## INFORMATION SUPPLIED
----

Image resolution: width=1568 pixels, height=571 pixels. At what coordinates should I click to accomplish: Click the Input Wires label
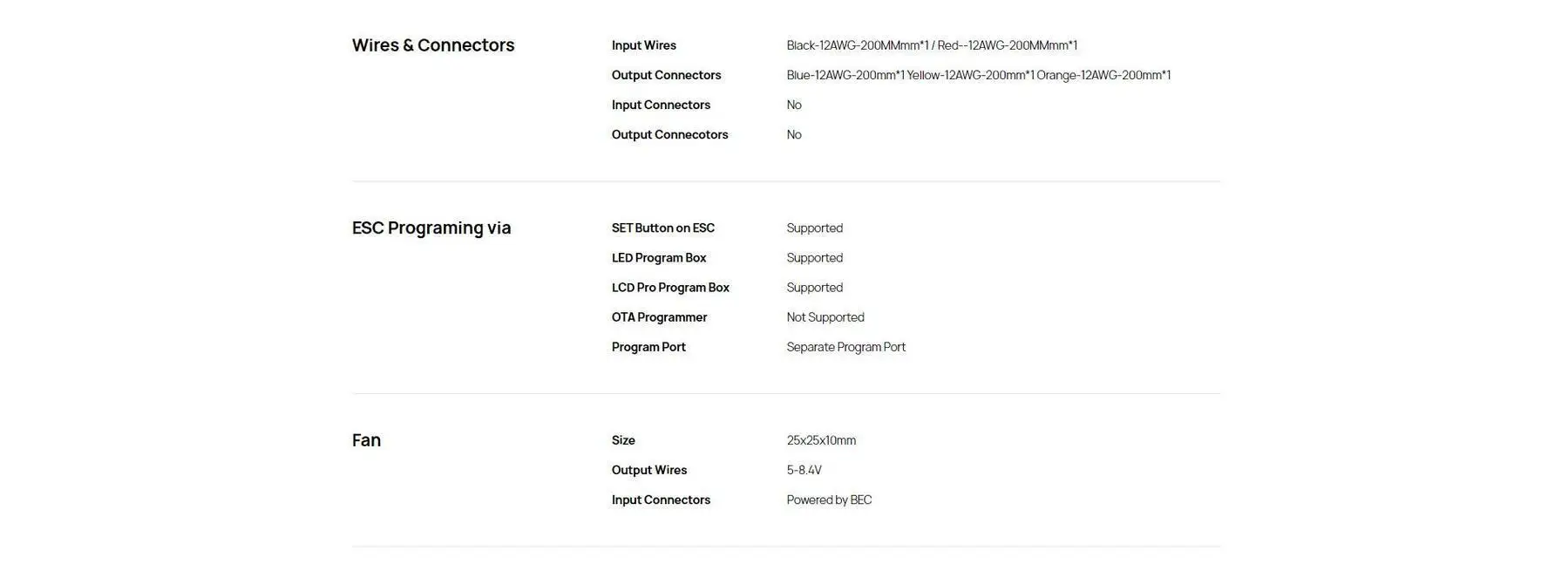644,45
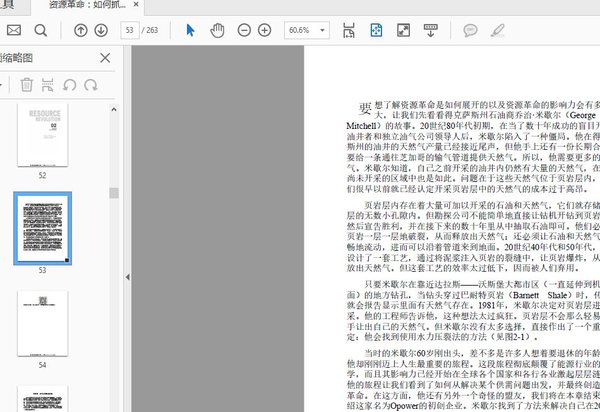The image size is (600, 412).
Task: Close the thumbnails panel
Action: pos(105,58)
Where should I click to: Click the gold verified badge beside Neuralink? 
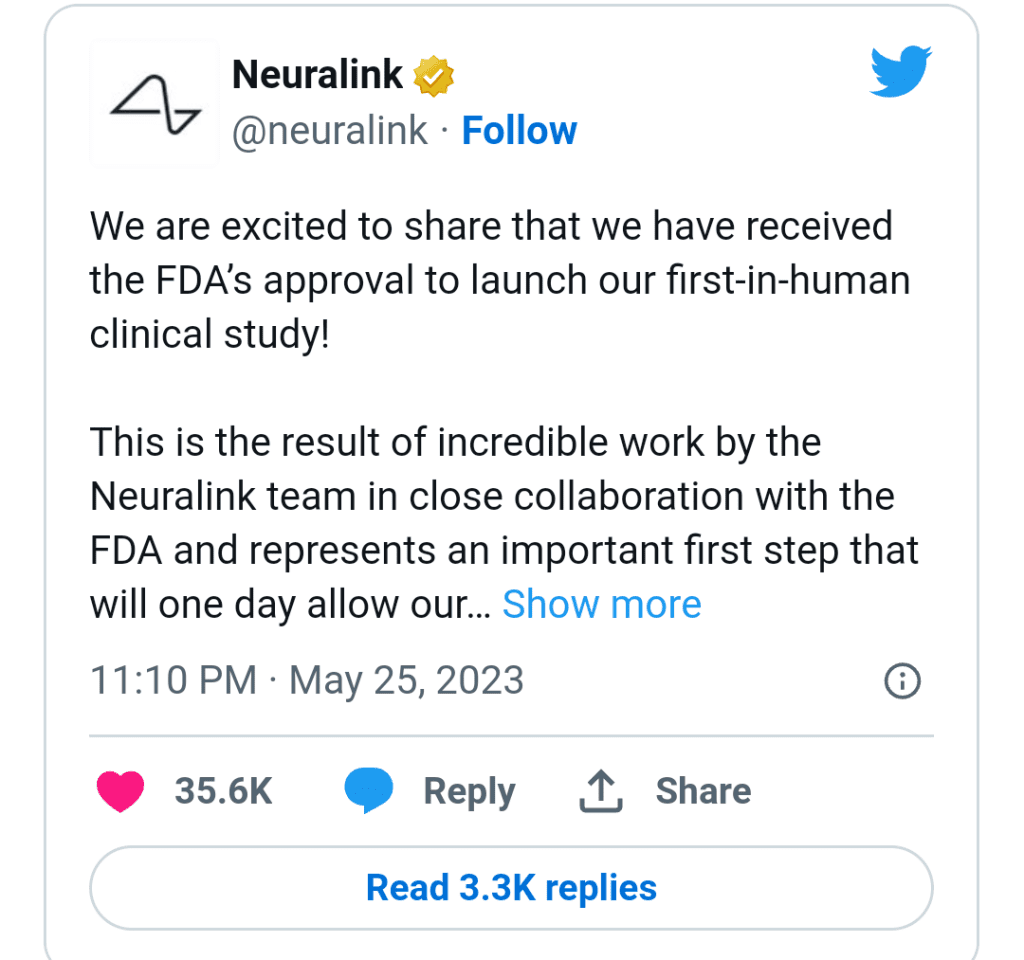[x=434, y=76]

----

## TASK REQUIREMENTS
Every entry should be written out word for word, except for its pictures.

## WRITTEN ANSWER
Image resolution: width=1568 pixels, height=571 pixels. At what coordinates should I click to accomplish: Click the Input Wires label
644,45
The image size is (600, 412).
Task: Close the thumbnails panel
Action: pos(105,58)
Where should I click to: Click the gold verified badge beside Neuralink? 
[x=434, y=76]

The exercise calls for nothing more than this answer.